認知症自体もとても本人にはストレスを感じる病態ではありますが、その中でも、さらに、強いストレスを感じると考えられる認知症について、今回はご紹介したいと思います。
まずは、症状について、あくまで、似たような体験という形で例を挙げると次のような感じになります。
あなたがもし、こんな状況になったら、どう感じるでしょう?
…
ある日、目を覚ますと、そこはいつもの光景だが…
周りの人が、みな聞き覚えがあるけど、外国語をしゃべっている。
英語の単語?なんだろう、聞いたことはある、しかし、何語だろう?
突然話しかけられる、「コンパス?」聞いたことはあるけど、なんだ?
「コンパスは何だっけ?」
あれ…みんな驚いているけど、結局コンパスって何?
みんな、聞いたことがある言葉をしゃべっているのだけど、さっぱり意味がわからない。
何を言っているんだろう?
そう、これは認知症の一つの症状なのです。
言葉の意味がわからなくなる認知症です。
名前も、意味性認知症といっているものです。
比較的年代的には若い年代層から認められることのあるタイプの認知症の一つで、アルツハイマー型認知症のようなもの忘れがさほど目立たないにもかかわらず、言葉の意味が失われ、しゃべることは出来るが、しゃべっている言葉自体の意味がわからず、もちろん話された言葉の意味もわからないという事態に陥ります。
挨拶とかは流暢に出来、またとっさに言葉が、自然に発せられるため、しゃべられると思ってしまうところもあるのですが、実は発せられた言葉の意味がわかっていないという大変な状況です。先ほどのお話で「コンパスは何だっけ?」はとっさに発せられた言葉ですが、何だっけ?って言っているので、「何だっけ?」を理解しているかと思えるようにみえますが、実はわかっていなかったりするのです。気持ちが発せられた言葉であった、理解が伴っているわけではないのです。

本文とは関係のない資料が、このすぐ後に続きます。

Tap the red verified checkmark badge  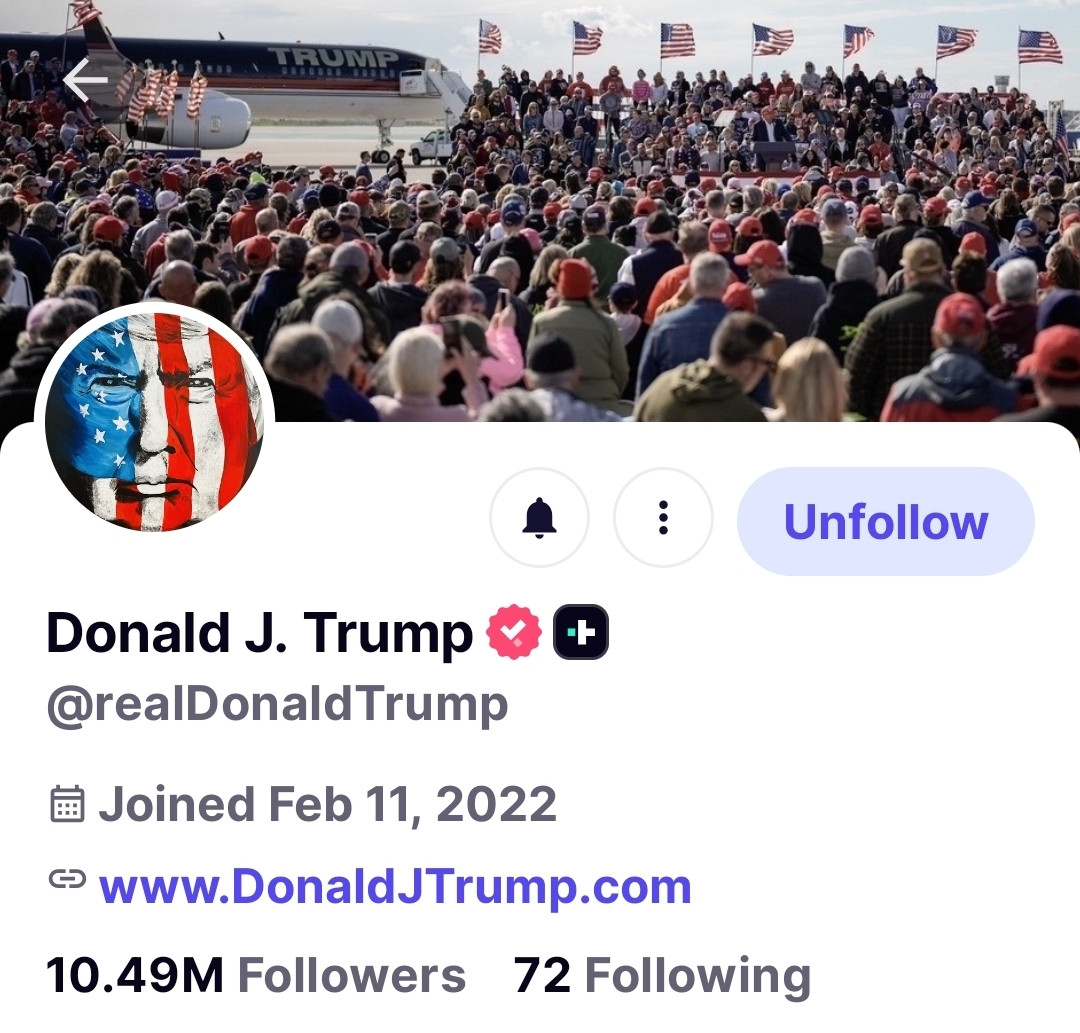pyautogui.click(x=514, y=633)

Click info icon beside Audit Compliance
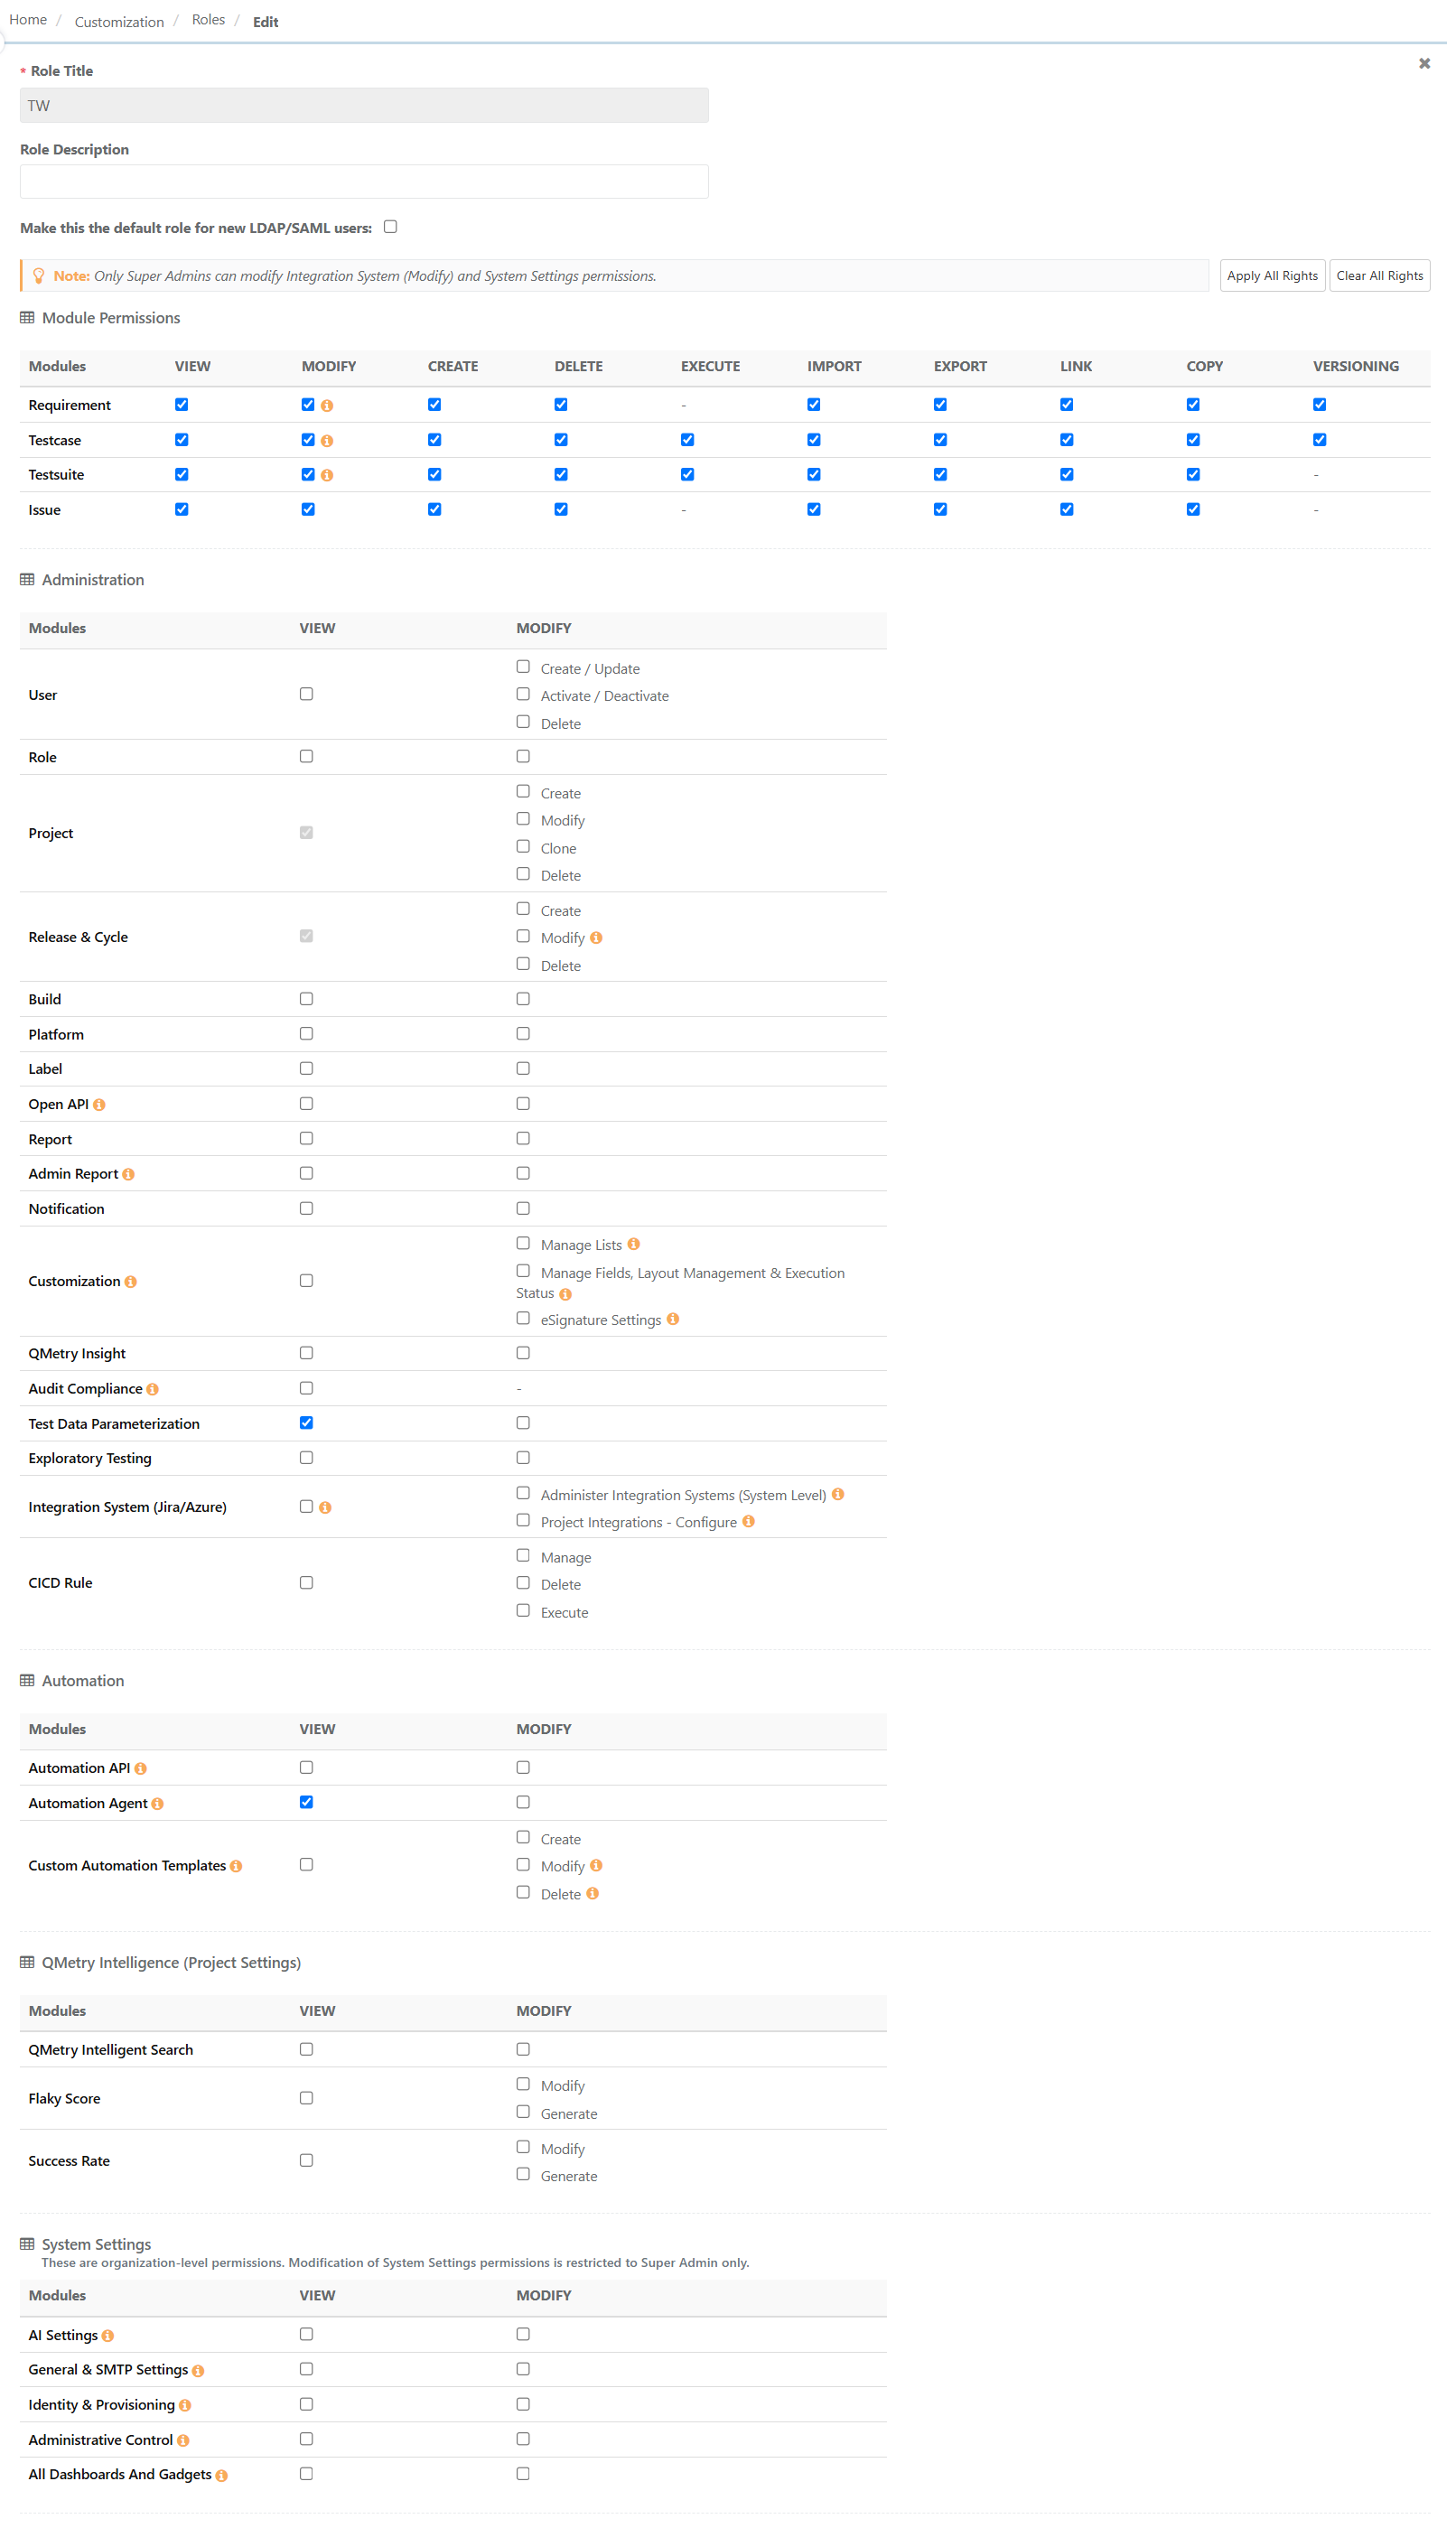(152, 1390)
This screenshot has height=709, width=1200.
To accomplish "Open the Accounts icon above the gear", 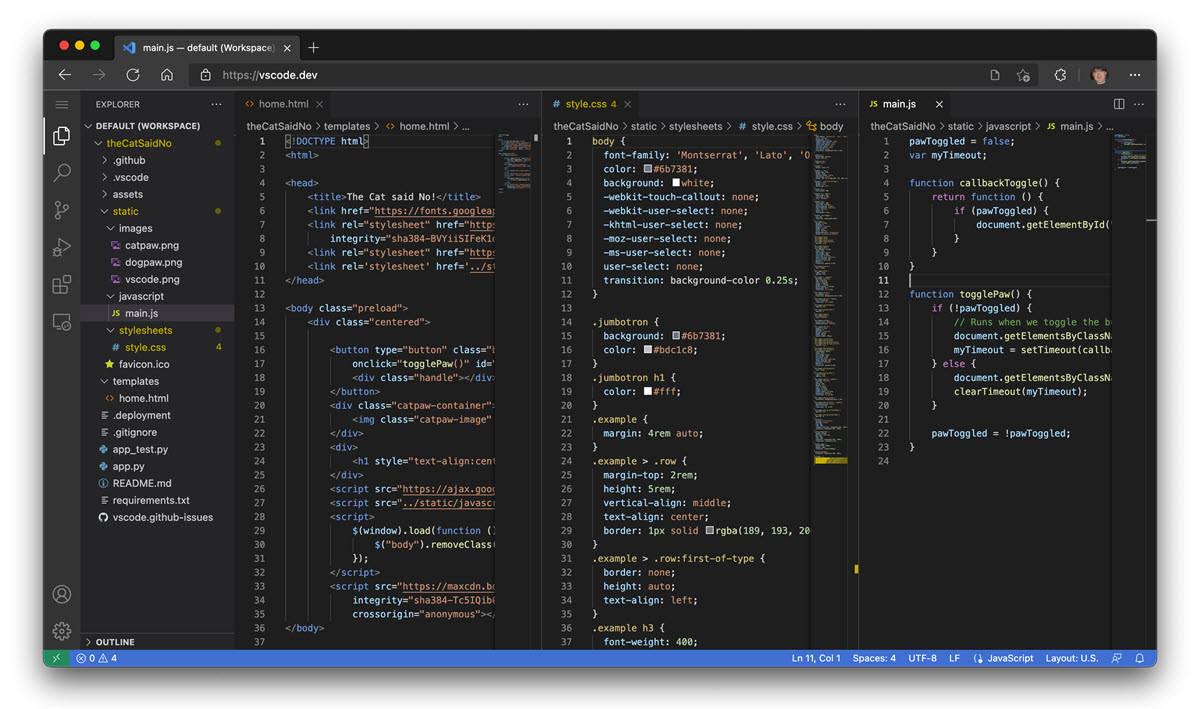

とにかく、周りが、効いたことがあるにもかかわらず全く意味がわからない、そして、自分でしゃべっても意味がわからない。自分がしゃべっている言葉の理解ができないと言う訳のわからない状態となります。
あまりに恐ろしい状態になるため、しゃべらなくなってしまうわけです。
コミュニケーションが全くとれなくなってしまうため、サポーターも大変ですが、周りの言葉が全てわからないというのは、耐えがたいストレスと言えます。
意味性失語症、対処方法は、いろいろと思案されていますが難しいのですが、初期であればジェスチャーなどがなんとか通じることもあるため、身振り手振りを活用することでなんとかなることもあるが、最終的にはそれも通じなくなってしまうので、コミュニケーションがほぼ表情で汲み取るしかなくなってしまうと言う状態になります。
認知症と言っても、症状は様々ではありますが、とにかく、症状に直面した本人のストレスは、底知れぬものがあり、どうしてもそのストレスのため、イライラしたりしてしまったり、行動がまとまらなかったりすることが多くありますが、ぜひ、サポーターは、慣用に見守る姿勢を忘れないようにしていただくことが大切と想います。
ただし、サポーターもストレスを一杯ためるので、きちんといきぬきをする事も必須であることを忘れないようにしておくことが大切です。